THE RECORDS
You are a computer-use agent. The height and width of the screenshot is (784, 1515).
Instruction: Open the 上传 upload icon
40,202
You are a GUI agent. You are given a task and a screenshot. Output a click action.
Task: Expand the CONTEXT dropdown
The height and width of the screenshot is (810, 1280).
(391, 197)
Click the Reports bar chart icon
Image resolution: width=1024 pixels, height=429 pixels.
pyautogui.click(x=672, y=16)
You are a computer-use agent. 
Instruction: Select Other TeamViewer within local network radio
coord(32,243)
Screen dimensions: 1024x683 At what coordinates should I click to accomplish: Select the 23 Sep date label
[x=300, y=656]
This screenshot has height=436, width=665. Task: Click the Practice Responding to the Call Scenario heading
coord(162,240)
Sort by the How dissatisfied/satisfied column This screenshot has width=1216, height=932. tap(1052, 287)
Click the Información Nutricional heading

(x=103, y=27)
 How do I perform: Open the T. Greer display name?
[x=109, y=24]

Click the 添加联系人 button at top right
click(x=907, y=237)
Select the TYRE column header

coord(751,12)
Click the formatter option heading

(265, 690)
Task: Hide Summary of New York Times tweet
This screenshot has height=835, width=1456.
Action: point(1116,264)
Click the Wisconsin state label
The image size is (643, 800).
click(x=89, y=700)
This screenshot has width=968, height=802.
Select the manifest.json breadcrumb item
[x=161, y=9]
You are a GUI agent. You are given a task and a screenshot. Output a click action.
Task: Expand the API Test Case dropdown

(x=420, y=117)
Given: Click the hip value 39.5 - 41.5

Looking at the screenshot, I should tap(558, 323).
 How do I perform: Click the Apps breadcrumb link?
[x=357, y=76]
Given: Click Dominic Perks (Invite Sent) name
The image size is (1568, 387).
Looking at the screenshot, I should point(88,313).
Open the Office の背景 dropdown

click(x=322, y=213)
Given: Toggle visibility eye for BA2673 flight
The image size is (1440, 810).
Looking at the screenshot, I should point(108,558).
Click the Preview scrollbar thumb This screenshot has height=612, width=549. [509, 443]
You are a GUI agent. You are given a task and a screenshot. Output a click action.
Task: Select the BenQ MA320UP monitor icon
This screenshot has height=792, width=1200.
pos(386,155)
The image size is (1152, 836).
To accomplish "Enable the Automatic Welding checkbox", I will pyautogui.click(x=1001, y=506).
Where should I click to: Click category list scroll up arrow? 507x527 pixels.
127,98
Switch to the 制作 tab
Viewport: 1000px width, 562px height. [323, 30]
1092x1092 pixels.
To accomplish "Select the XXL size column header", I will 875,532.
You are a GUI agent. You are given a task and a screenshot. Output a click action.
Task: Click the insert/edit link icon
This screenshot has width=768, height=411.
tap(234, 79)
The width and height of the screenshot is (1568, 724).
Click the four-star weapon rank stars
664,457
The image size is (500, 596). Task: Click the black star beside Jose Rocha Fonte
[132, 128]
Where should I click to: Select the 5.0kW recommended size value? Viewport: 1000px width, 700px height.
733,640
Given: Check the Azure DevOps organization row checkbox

TASK STATEMENT
Copy every entry exactly; no part may be left out.

WRITTEN SOLUTION
You are a computer-use agent. The height and width of the screenshot is (784, 1515).
Instruction: Open the 上传 upload icon
40,202
You are a GUI agent. You are given a task and a screenshot. Output a click action.
Task: Expand the CONTEXT dropdown
The height and width of the screenshot is (810, 1280).
(391, 197)
Click the Reports bar chart icon
Image resolution: width=1024 pixels, height=429 pixels.
pyautogui.click(x=672, y=16)
You are a computer-use agent. 
Instruction: Select Other TeamViewer within local network radio
coord(32,243)
Screen dimensions: 1024x683 At what coordinates should I click to accomplish: Select the 23 Sep date label
[x=300, y=656]
This screenshot has height=436, width=665. Task: Click the Practice Responding to the Call Scenario heading
coord(162,240)
Sort by the How dissatisfied/satisfied column This screenshot has width=1216, height=932. tap(1052, 287)
Click the Información Nutricional heading

(x=103, y=27)
 How do I perform: Open the T. Greer display name?
[x=109, y=24]

Click the 添加联系人 button at top right
click(x=907, y=237)
Select the TYRE column header

coord(751,12)
Click the formatter option heading

(265, 690)
Task: Hide Summary of New York Times tweet
This screenshot has height=835, width=1456.
Action: point(1116,264)
Click the Wisconsin state label
The image size is (643, 800).
click(x=89, y=700)
This screenshot has width=968, height=802.
Select the manifest.json breadcrumb item
[x=161, y=9]
You are a GUI agent. You are given a task and a screenshot. Output a click action.
Task: Expand the API Test Case dropdown

(x=420, y=117)
Given: Click the hip value 39.5 - 41.5

Looking at the screenshot, I should tap(558, 323).
 How do I perform: Click the Apps breadcrumb link?
[x=357, y=76]
Given: Click Dominic Perks (Invite Sent) name
The image size is (1568, 387).
Looking at the screenshot, I should point(88,313).
Open the Office の背景 dropdown

click(x=322, y=213)
Given: Toggle visibility eye for BA2673 flight
The image size is (1440, 810).
Looking at the screenshot, I should point(108,558).
Click the Preview scrollbar thumb This screenshot has height=612, width=549. [509, 443]
You are a GUI agent. You are given a task and a screenshot. Output a click action.
Task: Select the BenQ MA320UP monitor icon
This screenshot has height=792, width=1200.
pos(386,155)
The image size is (1152, 836).
To accomplish "Enable the Automatic Welding checkbox", I will pyautogui.click(x=1001, y=506).
Where should I click to: Click category list scroll up arrow? 507x527 pixels.
127,98
Switch to the 制作 tab
Viewport: 1000px width, 562px height. [323, 30]
1092x1092 pixels.
To accomplish "Select the XXL size column header", I will 875,532.
You are a GUI agent. You are given a task and a screenshot. Output a click action.
Task: Click the insert/edit link icon
This screenshot has width=768, height=411.
tap(234, 79)
The width and height of the screenshot is (1568, 724).
Click the four-star weapon rank stars
664,457
The image size is (500, 596). Task: Click the black star beside Jose Rocha Fonte
[132, 128]
Where should I click to: Select the 5.0kW recommended size value? Viewport: 1000px width, 700px height.
733,640
Given: Check the Azure DevOps organization row checkbox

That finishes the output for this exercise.